EXERCISE TASK: Reproduce each of the following lines verbatim, in the order given.
── INFORMATION SUPPLIED
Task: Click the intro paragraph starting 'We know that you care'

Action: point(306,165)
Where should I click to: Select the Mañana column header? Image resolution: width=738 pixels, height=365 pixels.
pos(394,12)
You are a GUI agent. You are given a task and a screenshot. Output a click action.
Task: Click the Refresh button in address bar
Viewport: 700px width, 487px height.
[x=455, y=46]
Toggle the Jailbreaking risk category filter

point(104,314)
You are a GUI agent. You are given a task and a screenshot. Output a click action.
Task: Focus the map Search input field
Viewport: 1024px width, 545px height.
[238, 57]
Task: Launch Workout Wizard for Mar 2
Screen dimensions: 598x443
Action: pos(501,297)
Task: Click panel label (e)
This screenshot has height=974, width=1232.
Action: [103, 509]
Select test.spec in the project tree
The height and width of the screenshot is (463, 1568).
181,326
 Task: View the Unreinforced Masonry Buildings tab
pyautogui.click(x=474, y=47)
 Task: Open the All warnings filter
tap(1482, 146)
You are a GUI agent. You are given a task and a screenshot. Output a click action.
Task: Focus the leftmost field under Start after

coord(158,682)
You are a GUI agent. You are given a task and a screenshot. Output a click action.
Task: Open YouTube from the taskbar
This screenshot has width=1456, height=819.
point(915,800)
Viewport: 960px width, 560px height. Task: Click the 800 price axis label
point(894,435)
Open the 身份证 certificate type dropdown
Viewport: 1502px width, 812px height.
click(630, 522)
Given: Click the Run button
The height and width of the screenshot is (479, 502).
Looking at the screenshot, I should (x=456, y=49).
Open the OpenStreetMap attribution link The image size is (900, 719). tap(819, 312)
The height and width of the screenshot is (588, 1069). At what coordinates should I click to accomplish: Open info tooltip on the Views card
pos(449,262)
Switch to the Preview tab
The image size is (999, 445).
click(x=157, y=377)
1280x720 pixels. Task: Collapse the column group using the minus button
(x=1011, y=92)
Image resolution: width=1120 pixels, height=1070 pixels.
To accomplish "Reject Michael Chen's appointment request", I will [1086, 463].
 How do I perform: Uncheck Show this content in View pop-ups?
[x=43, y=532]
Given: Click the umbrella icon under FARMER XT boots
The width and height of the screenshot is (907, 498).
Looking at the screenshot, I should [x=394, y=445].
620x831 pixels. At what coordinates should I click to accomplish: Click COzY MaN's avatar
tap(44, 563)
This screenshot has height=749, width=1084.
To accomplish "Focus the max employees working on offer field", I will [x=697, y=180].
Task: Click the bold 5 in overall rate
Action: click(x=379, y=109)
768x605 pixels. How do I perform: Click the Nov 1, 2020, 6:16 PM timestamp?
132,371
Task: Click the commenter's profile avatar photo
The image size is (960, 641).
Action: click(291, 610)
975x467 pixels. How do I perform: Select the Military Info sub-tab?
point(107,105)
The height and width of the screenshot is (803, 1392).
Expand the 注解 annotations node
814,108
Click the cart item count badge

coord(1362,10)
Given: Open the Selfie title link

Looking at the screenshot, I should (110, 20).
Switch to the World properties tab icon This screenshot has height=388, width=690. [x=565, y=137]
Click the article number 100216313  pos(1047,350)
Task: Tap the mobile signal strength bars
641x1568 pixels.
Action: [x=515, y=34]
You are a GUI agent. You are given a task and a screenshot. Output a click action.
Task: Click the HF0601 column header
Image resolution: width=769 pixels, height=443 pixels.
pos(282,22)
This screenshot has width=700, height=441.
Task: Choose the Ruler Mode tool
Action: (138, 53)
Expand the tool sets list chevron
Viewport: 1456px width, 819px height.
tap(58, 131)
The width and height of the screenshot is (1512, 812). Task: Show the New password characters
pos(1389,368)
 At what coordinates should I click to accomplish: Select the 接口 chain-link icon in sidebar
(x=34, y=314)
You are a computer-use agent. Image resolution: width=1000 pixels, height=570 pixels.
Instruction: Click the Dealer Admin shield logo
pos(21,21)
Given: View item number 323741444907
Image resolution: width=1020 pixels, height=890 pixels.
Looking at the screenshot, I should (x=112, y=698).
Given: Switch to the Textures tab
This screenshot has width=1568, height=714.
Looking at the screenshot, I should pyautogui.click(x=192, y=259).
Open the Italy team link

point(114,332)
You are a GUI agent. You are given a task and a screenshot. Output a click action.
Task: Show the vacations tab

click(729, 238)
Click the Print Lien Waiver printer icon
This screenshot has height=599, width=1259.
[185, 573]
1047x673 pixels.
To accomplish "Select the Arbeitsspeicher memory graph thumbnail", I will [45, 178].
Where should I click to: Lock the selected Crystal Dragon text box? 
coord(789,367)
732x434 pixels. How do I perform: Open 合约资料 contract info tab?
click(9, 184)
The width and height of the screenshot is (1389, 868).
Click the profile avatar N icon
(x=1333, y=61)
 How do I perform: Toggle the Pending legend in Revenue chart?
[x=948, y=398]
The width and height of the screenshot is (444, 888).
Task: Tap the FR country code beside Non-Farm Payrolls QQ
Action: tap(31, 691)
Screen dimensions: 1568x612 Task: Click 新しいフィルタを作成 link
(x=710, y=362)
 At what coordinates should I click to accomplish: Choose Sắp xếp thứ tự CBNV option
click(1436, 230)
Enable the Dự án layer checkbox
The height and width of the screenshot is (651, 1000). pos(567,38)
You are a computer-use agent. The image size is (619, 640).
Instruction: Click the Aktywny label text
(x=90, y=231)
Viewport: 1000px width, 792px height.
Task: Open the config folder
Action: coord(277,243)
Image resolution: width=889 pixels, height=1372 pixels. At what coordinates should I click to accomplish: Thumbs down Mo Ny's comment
────
COMPLETE ANSWER:
Task: Click the intro paragraph starting 'We know that you care'

Action: point(306,165)
Where should I click to: Select the Mañana column header? Image resolution: width=738 pixels, height=365 pixels.
pos(394,12)
You are a GUI agent. You are given a task and a screenshot. Output a click action.
Task: Click the Refresh button in address bar
Viewport: 700px width, 487px height.
[x=455, y=46]
Toggle the Jailbreaking risk category filter

point(104,314)
You are a GUI agent. You are given a task and a screenshot. Output a click action.
Task: Focus the map Search input field
Viewport: 1024px width, 545px height.
[238, 57]
Task: Launch Workout Wizard for Mar 2
Screen dimensions: 598x443
Action: pos(501,297)
Task: Click panel label (e)
This screenshot has height=974, width=1232.
Action: [103, 509]
Select test.spec in the project tree
The height and width of the screenshot is (463, 1568).
181,326
 Task: View the Unreinforced Masonry Buildings tab
pyautogui.click(x=474, y=47)
 Task: Open the All warnings filter
tap(1482, 146)
You are a GUI agent. You are given a task and a screenshot. Output a click action.
Task: Focus the leftmost field under Start after

coord(158,682)
You are a GUI agent. You are given a task and a screenshot. Output a click action.
Task: Open YouTube from the taskbar
This screenshot has width=1456, height=819.
point(915,800)
Viewport: 960px width, 560px height. Task: Click the 800 price axis label
point(894,435)
Open the 身份证 certificate type dropdown
Viewport: 1502px width, 812px height.
click(630, 522)
Given: Click the Run button
The height and width of the screenshot is (479, 502).
Looking at the screenshot, I should (x=456, y=49).
Open the OpenStreetMap attribution link The image size is (900, 719). tap(819, 312)
The height and width of the screenshot is (588, 1069). At what coordinates should I click to accomplish: Open info tooltip on the Views card
pos(449,262)
Switch to the Preview tab
The image size is (999, 445).
click(x=157, y=377)
1280x720 pixels. Task: Collapse the column group using the minus button
(x=1011, y=92)
Image resolution: width=1120 pixels, height=1070 pixels.
To accomplish "Reject Michael Chen's appointment request", I will [1086, 463].
 How do I perform: Uncheck Show this content in View pop-ups?
[x=43, y=532]
Given: Click the umbrella icon under FARMER XT boots
The width and height of the screenshot is (907, 498).
Looking at the screenshot, I should [x=394, y=445].
620x831 pixels. At what coordinates should I click to accomplish: Click COzY MaN's avatar
tap(44, 563)
This screenshot has height=749, width=1084.
To accomplish "Focus the max employees working on offer field", I will [x=697, y=180].
Task: Click the bold 5 in overall rate
Action: click(x=379, y=109)
768x605 pixels. How do I perform: Click the Nov 1, 2020, 6:16 PM timestamp?
132,371
Task: Click the commenter's profile avatar photo
The image size is (960, 641).
Action: click(291, 610)
975x467 pixels. How do I perform: Select the Military Info sub-tab?
point(107,105)
The height and width of the screenshot is (803, 1392).
Expand the 注解 annotations node
814,108
Click the cart item count badge

coord(1362,10)
Given: Open the Selfie title link

Looking at the screenshot, I should (110, 20).
Switch to the World properties tab icon This screenshot has height=388, width=690. [x=565, y=137]
Click the article number 100216313  pos(1047,350)
Task: Tap the mobile signal strength bars
641x1568 pixels.
Action: [x=515, y=34]
You are a GUI agent. You are given a task and a screenshot. Output a click action.
Task: Click the HF0601 column header
Image resolution: width=769 pixels, height=443 pixels.
pos(282,22)
This screenshot has width=700, height=441.
Task: Choose the Ruler Mode tool
Action: (138, 53)
Expand the tool sets list chevron
Viewport: 1456px width, 819px height.
tap(58, 131)
The width and height of the screenshot is (1512, 812). Task: Show the New password characters
pos(1389,368)
 At what coordinates should I click to accomplish: Select the 接口 chain-link icon in sidebar
(x=34, y=314)
You are a computer-use agent. Image resolution: width=1000 pixels, height=570 pixels.
Instruction: Click the Dealer Admin shield logo
pos(21,21)
Given: View item number 323741444907
Image resolution: width=1020 pixels, height=890 pixels.
Looking at the screenshot, I should (x=112, y=698).
Given: Switch to the Textures tab
This screenshot has width=1568, height=714.
Looking at the screenshot, I should pyautogui.click(x=192, y=259).
Open the Italy team link

point(114,332)
You are a GUI agent. You are given a task and a screenshot. Output a click action.
Task: Show the vacations tab

click(729, 238)
Click the Print Lien Waiver printer icon
This screenshot has height=599, width=1259.
[185, 573]
1047x673 pixels.
To accomplish "Select the Arbeitsspeicher memory graph thumbnail", I will [45, 178].
Where should I click to: Lock the selected Crystal Dragon text box? 
coord(789,367)
732x434 pixels. How do I perform: Open 合约资料 contract info tab?
click(9, 184)
The width and height of the screenshot is (1389, 868).
Click the profile avatar N icon
(x=1333, y=61)
 How do I perform: Toggle the Pending legend in Revenue chart?
[x=948, y=398]
The width and height of the screenshot is (444, 888).
Task: Tap the FR country code beside Non-Farm Payrolls QQ
Action: tap(31, 691)
Screen dimensions: 1568x612 Task: Click 新しいフィルタを作成 link
(x=710, y=362)
 At what coordinates should I click to accomplish: Choose Sắp xếp thứ tự CBNV option
click(1436, 230)
Enable the Dự án layer checkbox
The height and width of the screenshot is (651, 1000). pos(567,38)
You are a computer-use agent. The image size is (619, 640).
Instruction: Click the Aktywny label text
(x=90, y=231)
Viewport: 1000px width, 792px height.
Task: Open the config folder
Action: coord(277,243)
Image resolution: width=889 pixels, height=1372 pixels. At what coordinates should I click to accomplish: Thumbs down Mo Ny's comment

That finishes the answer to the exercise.